At length, as the sun goes down upon a fair night, over the western waters which we have passed, we see before us the low blue line of the shores of Cornwall and Devon. In the night shadowy ships glide past us with gleaming lanterns; and in the morning we see the yellow cliffs of the Isle of Wight; and standing out from the land is the dingy sail of our pilot. London with its fog, roar, and crowds, has not the same charms that it once had; that roar and crowd is good to make a man forget his griefs—forget himself, and stupefy him with amazement. We are in no need of such forgetfulness.
We roll along the banks of the sylvan river that glides by Hampton Court; and we toil up Richmond Hill, to look together upon that scene of water and meadow—of leafy copses and glistening villas, of brown cottages and clustered hamlets—of solitary oaks and loitering herds—all spread like a veil of beauty upon the bosom of the Thames. But we can not linger here, nor even under the glorious old boles of Windsor Forest; but we hurry on to that sweet county of Devon, made green with its white skeins of water.
Again we loiter under the oaks, where we have loitered before; and the sleek deer gaze on us with their liquid eyes as they gazed before. The squirrels sport among the boughs as fearless as ever; and some wandering puss pricks her long ears at our steps and bounds off along the hedgerows to her burrow. Again I see Carry in her velvet riding-cap, with the white plume; and I meet, as I met her before, under the princely trees that skirt the northern avenue. I recall the evening when I sauntered out at the park gates, and gained a blessing from the porter’s wife, and dreamed that strange dream—now, the dream seems more real than my life. “God bless you!” said the woman again.
—“Ay, old lady, God has blessed me!”—and I fling her a guinea, not as a gift, but as a debt.

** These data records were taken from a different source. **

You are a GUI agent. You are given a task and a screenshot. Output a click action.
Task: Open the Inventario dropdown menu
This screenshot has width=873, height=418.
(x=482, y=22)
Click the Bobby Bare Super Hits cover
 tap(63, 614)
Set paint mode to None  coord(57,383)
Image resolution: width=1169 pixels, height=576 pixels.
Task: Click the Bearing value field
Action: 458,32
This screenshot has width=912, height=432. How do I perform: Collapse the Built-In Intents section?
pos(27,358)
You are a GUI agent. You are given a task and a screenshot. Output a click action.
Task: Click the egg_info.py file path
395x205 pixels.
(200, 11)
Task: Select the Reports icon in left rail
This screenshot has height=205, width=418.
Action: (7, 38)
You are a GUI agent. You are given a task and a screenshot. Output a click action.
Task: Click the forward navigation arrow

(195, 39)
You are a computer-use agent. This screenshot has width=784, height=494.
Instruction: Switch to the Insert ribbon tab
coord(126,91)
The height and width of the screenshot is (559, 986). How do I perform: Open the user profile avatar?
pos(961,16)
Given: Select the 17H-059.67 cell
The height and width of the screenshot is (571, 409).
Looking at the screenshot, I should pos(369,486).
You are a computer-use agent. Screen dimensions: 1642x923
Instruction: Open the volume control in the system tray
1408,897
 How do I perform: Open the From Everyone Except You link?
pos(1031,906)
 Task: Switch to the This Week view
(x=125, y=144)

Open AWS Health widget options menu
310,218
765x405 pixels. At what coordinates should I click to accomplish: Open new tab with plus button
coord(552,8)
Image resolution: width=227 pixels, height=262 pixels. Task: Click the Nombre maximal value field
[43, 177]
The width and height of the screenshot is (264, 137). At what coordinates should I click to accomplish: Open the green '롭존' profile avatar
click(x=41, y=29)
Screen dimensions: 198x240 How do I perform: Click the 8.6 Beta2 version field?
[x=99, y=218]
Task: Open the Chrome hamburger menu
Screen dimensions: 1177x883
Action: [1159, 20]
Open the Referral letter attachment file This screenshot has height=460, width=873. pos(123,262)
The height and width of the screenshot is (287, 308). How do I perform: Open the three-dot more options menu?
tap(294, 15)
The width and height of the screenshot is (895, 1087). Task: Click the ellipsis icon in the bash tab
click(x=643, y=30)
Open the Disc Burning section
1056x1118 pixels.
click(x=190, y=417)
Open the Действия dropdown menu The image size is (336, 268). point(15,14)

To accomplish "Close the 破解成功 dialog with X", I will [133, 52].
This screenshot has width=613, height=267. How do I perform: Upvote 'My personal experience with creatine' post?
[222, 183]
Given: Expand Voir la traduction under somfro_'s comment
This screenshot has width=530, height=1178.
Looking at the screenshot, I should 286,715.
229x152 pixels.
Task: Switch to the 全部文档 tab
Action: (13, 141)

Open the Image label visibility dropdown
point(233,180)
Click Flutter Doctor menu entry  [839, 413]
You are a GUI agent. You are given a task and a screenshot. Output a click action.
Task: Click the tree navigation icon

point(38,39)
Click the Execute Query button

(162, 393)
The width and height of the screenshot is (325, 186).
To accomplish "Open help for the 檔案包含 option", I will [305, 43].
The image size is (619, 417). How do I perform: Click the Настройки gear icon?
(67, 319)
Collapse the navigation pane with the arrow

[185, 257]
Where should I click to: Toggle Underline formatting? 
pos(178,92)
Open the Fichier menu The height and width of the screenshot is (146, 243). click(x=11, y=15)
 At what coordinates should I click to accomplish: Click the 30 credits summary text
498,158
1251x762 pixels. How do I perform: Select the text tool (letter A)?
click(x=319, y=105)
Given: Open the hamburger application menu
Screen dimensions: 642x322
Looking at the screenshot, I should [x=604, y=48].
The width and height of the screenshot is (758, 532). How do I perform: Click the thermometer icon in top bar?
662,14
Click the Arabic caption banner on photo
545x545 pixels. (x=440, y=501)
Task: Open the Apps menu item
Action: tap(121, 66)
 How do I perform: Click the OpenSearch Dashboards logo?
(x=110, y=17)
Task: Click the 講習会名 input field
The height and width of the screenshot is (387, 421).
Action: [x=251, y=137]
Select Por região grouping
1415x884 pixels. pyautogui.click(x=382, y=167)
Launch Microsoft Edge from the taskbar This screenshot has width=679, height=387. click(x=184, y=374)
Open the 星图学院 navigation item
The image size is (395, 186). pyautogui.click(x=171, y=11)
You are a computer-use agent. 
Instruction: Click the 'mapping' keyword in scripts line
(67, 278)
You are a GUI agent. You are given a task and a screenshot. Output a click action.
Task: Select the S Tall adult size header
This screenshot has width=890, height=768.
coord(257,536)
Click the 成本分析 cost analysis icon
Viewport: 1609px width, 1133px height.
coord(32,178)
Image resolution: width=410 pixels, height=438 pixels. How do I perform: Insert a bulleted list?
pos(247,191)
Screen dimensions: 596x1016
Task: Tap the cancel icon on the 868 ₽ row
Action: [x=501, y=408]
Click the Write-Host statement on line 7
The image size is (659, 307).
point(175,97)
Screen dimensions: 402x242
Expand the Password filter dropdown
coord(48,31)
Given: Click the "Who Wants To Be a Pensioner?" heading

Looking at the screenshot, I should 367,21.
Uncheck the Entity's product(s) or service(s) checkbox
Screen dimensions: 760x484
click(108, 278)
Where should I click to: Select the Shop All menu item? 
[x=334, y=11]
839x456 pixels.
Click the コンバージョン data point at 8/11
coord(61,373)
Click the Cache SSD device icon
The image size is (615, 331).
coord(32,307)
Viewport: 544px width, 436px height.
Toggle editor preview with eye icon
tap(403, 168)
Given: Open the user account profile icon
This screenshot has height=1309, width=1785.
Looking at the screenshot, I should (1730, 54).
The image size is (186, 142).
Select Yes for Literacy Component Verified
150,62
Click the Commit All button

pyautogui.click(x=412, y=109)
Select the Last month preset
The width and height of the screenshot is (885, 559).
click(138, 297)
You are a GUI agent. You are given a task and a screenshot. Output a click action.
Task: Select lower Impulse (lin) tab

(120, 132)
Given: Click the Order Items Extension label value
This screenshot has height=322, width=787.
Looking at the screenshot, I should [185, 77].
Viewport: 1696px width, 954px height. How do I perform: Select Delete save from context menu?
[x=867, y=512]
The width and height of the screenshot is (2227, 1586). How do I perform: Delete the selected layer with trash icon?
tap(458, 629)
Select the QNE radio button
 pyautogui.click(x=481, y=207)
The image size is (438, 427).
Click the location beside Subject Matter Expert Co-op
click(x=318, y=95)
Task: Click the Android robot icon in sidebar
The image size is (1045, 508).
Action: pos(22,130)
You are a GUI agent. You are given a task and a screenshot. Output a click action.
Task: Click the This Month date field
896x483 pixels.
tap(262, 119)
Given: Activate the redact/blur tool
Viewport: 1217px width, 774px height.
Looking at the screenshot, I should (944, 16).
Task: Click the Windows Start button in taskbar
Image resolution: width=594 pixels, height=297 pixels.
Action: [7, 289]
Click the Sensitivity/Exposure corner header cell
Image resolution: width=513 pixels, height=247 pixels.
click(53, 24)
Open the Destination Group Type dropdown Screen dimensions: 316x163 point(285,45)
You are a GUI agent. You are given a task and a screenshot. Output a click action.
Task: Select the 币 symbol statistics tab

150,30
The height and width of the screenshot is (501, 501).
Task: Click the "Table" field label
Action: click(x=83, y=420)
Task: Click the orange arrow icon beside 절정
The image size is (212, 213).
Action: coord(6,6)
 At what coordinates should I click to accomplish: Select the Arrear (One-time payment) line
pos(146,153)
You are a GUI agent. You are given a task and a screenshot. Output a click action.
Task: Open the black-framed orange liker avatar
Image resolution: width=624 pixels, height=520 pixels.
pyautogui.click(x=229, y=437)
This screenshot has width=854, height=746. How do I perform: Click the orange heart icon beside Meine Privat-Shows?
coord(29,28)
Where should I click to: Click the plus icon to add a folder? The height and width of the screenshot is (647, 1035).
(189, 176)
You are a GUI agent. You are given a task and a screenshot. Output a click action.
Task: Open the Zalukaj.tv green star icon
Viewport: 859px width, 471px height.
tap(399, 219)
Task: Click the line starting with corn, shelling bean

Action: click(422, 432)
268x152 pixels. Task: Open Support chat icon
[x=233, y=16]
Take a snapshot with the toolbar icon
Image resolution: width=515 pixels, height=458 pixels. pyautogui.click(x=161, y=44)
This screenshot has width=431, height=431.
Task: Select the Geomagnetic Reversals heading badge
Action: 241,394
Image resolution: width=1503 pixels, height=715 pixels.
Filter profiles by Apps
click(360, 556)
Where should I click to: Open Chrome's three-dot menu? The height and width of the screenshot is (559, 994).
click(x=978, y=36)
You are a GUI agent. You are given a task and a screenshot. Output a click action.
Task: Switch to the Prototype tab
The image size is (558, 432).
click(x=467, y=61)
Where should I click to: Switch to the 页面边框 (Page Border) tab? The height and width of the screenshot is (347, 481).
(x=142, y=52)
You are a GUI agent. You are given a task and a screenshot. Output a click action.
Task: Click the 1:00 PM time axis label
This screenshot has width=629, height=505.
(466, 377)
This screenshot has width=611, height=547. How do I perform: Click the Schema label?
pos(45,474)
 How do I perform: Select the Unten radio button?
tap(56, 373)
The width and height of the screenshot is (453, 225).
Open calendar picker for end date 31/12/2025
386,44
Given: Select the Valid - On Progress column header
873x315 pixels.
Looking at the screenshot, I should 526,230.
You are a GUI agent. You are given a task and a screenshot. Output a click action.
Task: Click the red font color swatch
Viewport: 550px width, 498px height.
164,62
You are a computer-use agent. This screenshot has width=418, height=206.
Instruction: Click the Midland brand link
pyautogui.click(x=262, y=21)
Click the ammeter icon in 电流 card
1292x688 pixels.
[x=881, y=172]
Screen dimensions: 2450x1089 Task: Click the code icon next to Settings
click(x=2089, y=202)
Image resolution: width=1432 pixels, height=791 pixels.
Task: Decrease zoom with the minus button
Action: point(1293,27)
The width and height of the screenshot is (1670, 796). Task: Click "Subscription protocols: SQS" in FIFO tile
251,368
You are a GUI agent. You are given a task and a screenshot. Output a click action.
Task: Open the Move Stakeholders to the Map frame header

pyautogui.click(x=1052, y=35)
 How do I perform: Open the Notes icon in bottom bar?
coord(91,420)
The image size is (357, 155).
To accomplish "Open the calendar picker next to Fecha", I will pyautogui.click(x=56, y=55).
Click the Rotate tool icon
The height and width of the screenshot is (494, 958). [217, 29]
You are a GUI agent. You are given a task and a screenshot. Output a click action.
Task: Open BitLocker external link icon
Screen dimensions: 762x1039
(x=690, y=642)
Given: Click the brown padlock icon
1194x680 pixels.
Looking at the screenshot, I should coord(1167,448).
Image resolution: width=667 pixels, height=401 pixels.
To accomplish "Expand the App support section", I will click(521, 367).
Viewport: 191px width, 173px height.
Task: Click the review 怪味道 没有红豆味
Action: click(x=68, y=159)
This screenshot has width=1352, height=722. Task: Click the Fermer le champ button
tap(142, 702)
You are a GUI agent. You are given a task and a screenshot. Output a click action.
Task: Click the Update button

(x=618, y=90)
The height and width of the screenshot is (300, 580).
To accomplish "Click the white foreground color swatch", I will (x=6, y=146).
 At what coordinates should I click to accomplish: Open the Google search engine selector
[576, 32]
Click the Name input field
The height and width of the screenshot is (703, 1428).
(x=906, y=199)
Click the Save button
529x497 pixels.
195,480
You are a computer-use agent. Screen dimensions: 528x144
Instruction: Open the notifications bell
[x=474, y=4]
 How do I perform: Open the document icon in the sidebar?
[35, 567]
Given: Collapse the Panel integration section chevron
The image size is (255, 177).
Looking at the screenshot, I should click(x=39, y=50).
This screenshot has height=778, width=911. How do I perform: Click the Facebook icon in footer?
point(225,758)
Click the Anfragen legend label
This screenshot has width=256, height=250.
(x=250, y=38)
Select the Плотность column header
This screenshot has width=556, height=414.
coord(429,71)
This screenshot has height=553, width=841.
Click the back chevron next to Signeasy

The bland farmer lives yet; he scarce knows me, until I tell him of my bout around his oat field at the tail of his long stilted plow. I find the old pew in the parish church. Other holly sprigs are hung now; and I do not doze, for Carry is beside me. The curate drawls the service; but it is pleasant to listen; and I make the responses with an emphasis that tells more, I fear, for my joy than for my religion. The old groom at the mansion in the park has not forgotten the hard riding of other days, and tells long stories (to which I love to listen) of the old visit of Mistress Carry, when she followed the hounds with the best of the English lasses.